## Exercise description
Could you convert every line of the listing below into a JSON list of strings, one string per line, with blank lines left out?

Records from a data collection
———

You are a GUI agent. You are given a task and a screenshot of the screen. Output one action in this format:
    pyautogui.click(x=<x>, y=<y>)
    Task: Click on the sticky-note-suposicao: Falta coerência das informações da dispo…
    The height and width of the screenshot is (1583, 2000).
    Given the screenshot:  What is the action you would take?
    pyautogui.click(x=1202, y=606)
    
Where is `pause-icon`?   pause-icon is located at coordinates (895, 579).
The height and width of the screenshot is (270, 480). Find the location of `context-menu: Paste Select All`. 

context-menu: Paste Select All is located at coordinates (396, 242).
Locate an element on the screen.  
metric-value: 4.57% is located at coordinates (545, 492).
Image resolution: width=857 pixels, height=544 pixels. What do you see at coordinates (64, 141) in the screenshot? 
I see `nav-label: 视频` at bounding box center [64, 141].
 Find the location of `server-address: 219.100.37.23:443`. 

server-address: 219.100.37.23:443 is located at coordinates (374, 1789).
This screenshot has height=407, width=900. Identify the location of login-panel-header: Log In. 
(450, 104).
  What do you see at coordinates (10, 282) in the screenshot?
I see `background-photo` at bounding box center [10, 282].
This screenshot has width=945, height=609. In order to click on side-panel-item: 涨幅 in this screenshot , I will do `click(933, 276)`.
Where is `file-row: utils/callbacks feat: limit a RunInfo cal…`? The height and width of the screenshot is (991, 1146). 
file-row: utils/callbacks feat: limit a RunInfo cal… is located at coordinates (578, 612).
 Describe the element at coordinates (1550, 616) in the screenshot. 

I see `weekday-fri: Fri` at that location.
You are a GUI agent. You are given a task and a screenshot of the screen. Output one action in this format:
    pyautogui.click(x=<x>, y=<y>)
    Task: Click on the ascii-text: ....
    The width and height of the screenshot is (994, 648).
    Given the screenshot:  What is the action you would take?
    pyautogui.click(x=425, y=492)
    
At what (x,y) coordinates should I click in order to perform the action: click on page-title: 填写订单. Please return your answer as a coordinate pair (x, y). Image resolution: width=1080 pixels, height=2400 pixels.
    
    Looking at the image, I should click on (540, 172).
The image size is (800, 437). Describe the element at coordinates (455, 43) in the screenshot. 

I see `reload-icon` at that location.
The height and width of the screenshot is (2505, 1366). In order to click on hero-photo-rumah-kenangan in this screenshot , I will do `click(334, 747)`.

———

## Solution below
[
  "You are a GUI agent. You are given a task and a screenshot of the screen. Output one action in this format:",
  "    pyautogui.click(x=<x>, y=<y>)",
  "    Task: Click on the sticky-note-suposicao: Falta coerência das informações da dispo…",
  "    The height and width of the screenshot is (1583, 2000).",
  "    Given the screenshot:  What is the action you would take?",
  "    pyautogui.click(x=1202, y=606)",
  "Where is `pause-icon`?   pause-icon is located at coordinates (895, 579).",
  "The height and width of the screenshot is (270, 480). Find the location of `context-menu: Paste Select All`. ",
  "context-menu: Paste Select All is located at coordinates (396, 242).",
  "Locate an element on the screen.  ",
  "metric-value: 4.57% is located at coordinates (545, 492).",
  "Image resolution: width=857 pixels, height=544 pixels. What do you see at coordinates (64, 141) in the screenshot? ",
  "I see `nav-label: 视频` at bounding box center [64, 141].",
  " Find the location of `server-address: 219.100.37.23:443`. ",
  "server-address: 219.100.37.23:443 is located at coordinates (374, 1789).",
  "This screenshot has height=407, width=900. Identify the location of login-panel-header: Log In. ",
  "(450, 104).",
  "  What do you see at coordinates (10, 282) in the screenshot?",
  "I see `background-photo` at bounding box center [10, 282].",
  "This screenshot has width=945, height=609. In order to click on side-panel-item: 涨幅 in this screenshot , I will do `click(933, 276)`.",
  "Where is `file-row: utils/callbacks feat: limit a RunInfo cal…`? The height and width of the screenshot is (991, 1146). ",
  "file-row: utils/callbacks feat: limit a RunInfo cal… is located at coordinates (578, 612).",
  " Describe the element at coordinates (1550, 616) in the screenshot. ",
  "I see `weekday-fri: Fri` at that location.",
  "You are a GUI agent. You are given a task and a screenshot of the screen. Output one action in this format:",
  "    pyautogui.click(x=<x>, y=<y>)",
  "    Task: Click on the ascii-text: ....",
  "    The width and height of the screenshot is (994, 648).",
  "    Given the screenshot:  What is the action you would take?",
  "    pyautogui.click(x=425, y=492)",
  "At what (x,y) coordinates should I click in order to perform the action: click on page-title: 填写订单. Please return your answer as a coordinate pair (x, y). Image resolution: width=1080 pixels, height=2400 pixels.",
  "    Looking at the image, I should click on (540, 172).",
  "The image size is (800, 437). Describe the element at coordinates (455, 43) in the screenshot. ",
  "I see `reload-icon` at that location.",
  "The height and width of the screenshot is (2505, 1366). In order to click on hero-photo-rumah-kenangan in this screenshot , I will do `click(334, 747)`."
]